Она оглядела мое жилье и нахмурилась.

— Трудно жить одному?

— Как-то справляюсь. Привык, должно быть.

— Дамы могли бы и позаботиться.

Я посмотрел на нее с удивлением. Впервые она заговорила на эту деликатную тему. Забралась с ногами в отцовское кресло, прикрыла ладонями глаза.

Выдержав паузу, я осведомился:

— Как там все было?

— Лучше не спрашивай. Просто бессмысленная возня. Все вышло как-то дерганно, скомканно. Надежда твердила одно и то же: «Ну почему я должна уезжать?». Борис нервничал, задирал таможенников. Мы не успели толком проститься. Саня все время давал советы — вот уж не его это дело. Слава Рымарь старался шутить. Пушкин-де еще говорил: «За морем житье не худо».

— Пушкина туда не пустили.

— Что же, Борис заплатил свою цену за эту свободу передвижения. Но — без обратного билета. Односторонняя свобода.

Я осторожно сказал:

— Все наладится.

Она вздохнула:

— Кому это ведомо? Как они там приживутся в бюргерстве? Как они уживутся друг с другом? Чужбина должна бы сплачивать семьи, но слышно, что чаще она — разбивает.

— Думаю, не тот это случай.

— Дай Бог, — сказала она, — дай Бог.

Потом негромко проговорила:

— Ну вот, опять вокруг — никого.

— Это не так, — пробормотал я. — Тебе известно, что это не так.

Она ничего мне не ответила. Ни возразила, ни согласилась. Потом усмехнулась:

— Знаешь, Вадим — Випер сделал мне предложение.

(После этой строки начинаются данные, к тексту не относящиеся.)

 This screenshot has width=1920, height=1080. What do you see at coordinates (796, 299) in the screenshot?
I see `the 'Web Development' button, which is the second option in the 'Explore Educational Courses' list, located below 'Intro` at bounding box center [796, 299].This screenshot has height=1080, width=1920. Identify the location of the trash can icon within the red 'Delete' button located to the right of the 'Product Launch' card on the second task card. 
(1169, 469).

Я был ошарашен. Потом прозрел. Вот почему он так задирался. Возможно, тут и старые счеты. Могла ведь и мудрая Арина что-то ляпнуть самоутверждения ради. Если это имело место, то он еще неплохо держался. Все же я ворчливо заметил:

— Мало тебе своих собственных бед.

— Чужие беды меня не пугают, — сказала Рена. — Дело не в том. Из этого ничего бы не вышло. Поэтам нужно, чтоб их любили.

— «Поэтам нужно»…

— Вадим, он поэт. Наш Саня талантлив. А это — редкость.

— Не знаю, — сказал я. — Может быть. Легче встретить талантливого, чем умного. «Поэтам нужно, чтоб их любили». Скажите, пожалуйста… Мне тоже нужно.

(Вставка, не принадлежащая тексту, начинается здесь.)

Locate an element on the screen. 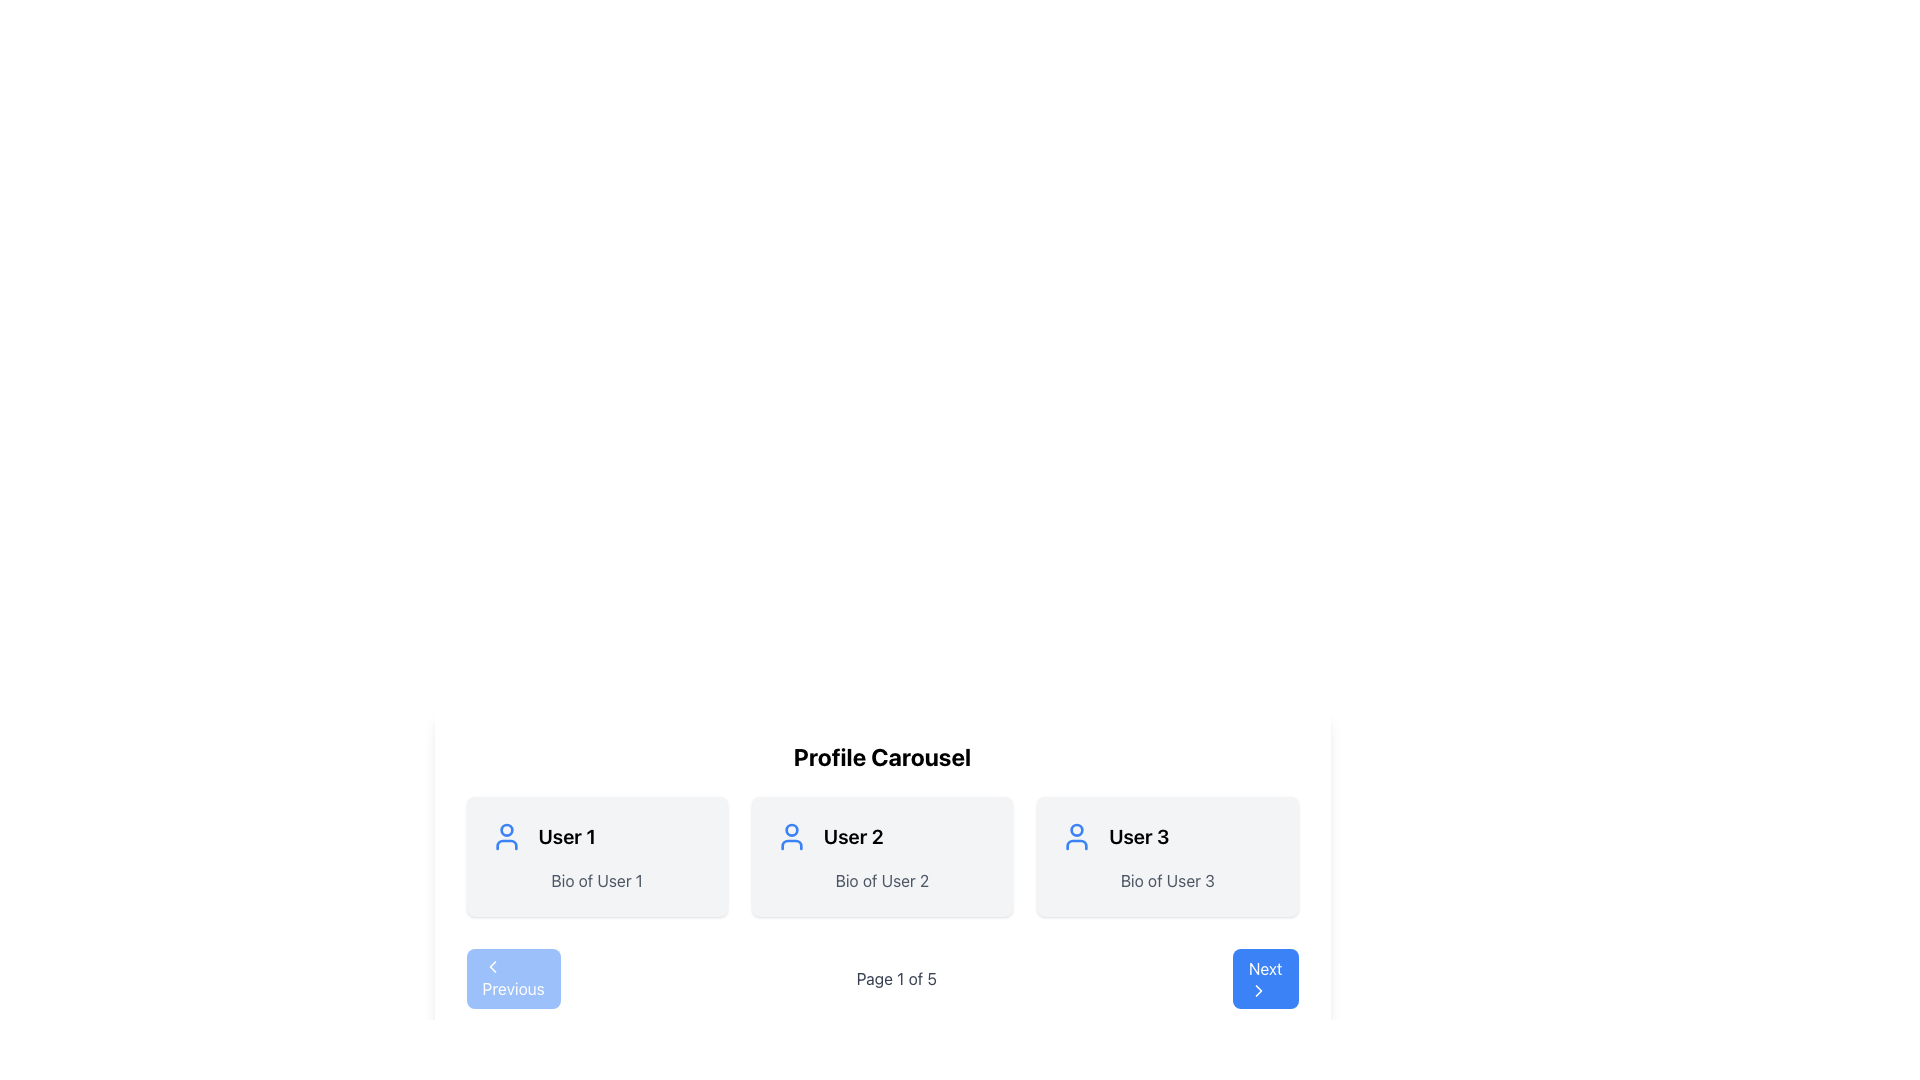 This screenshot has width=1920, height=1080. the 'Profile Carousel' static text header, which is a large, bold, centered title located at the top of the user profile grid is located at coordinates (881, 756).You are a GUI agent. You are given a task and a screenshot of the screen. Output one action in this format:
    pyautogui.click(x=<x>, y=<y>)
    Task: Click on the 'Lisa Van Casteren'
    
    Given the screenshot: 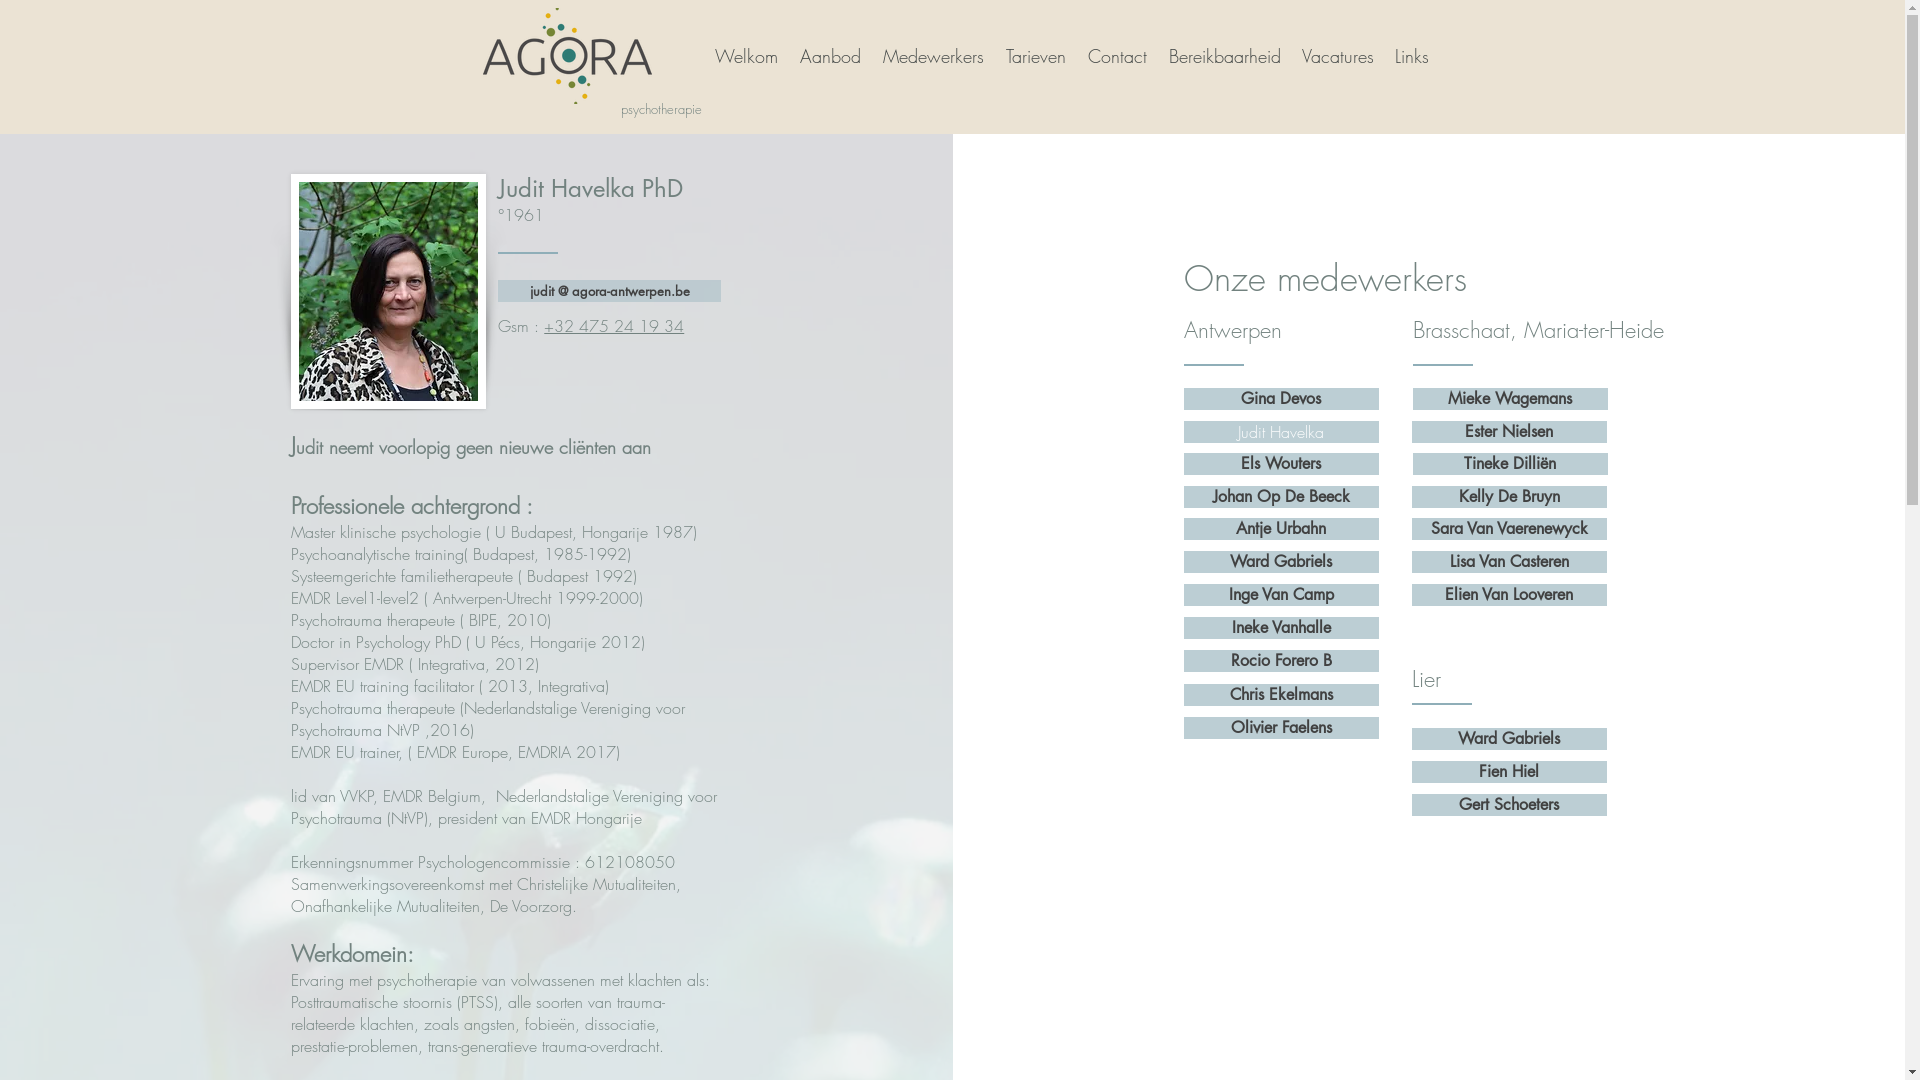 What is the action you would take?
    pyautogui.click(x=1509, y=562)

Я был раздражен и не мог это скрыть. Она улыбнулась:

— Ты ошибаешься. Быть любимым — достаточно обременительно.

Эти слова меня смутили. Я неуверенно пробурчал:

— Мне лучше знать, что мне — не в подъем.

Она сказала:

— Випер решил, что ты потому не пришел в Шереметьево, чтобы не попасть на заметку.

Я возмутился:

— Вот это уж свинство!

Она не спеша осветила меня своими зелеными глазами. Когда-то давным-давно я шутил, что она удивительно напоминает ночное такси — зеленый глазок сигнализирует: я свободно. Но сколько бы ты его ни призывал, оно неуклонно проносится мимо.

— Я сказала ему: ничего не требуй. Ни от кого и никогда. Пусть каждый живет так, как он хочет.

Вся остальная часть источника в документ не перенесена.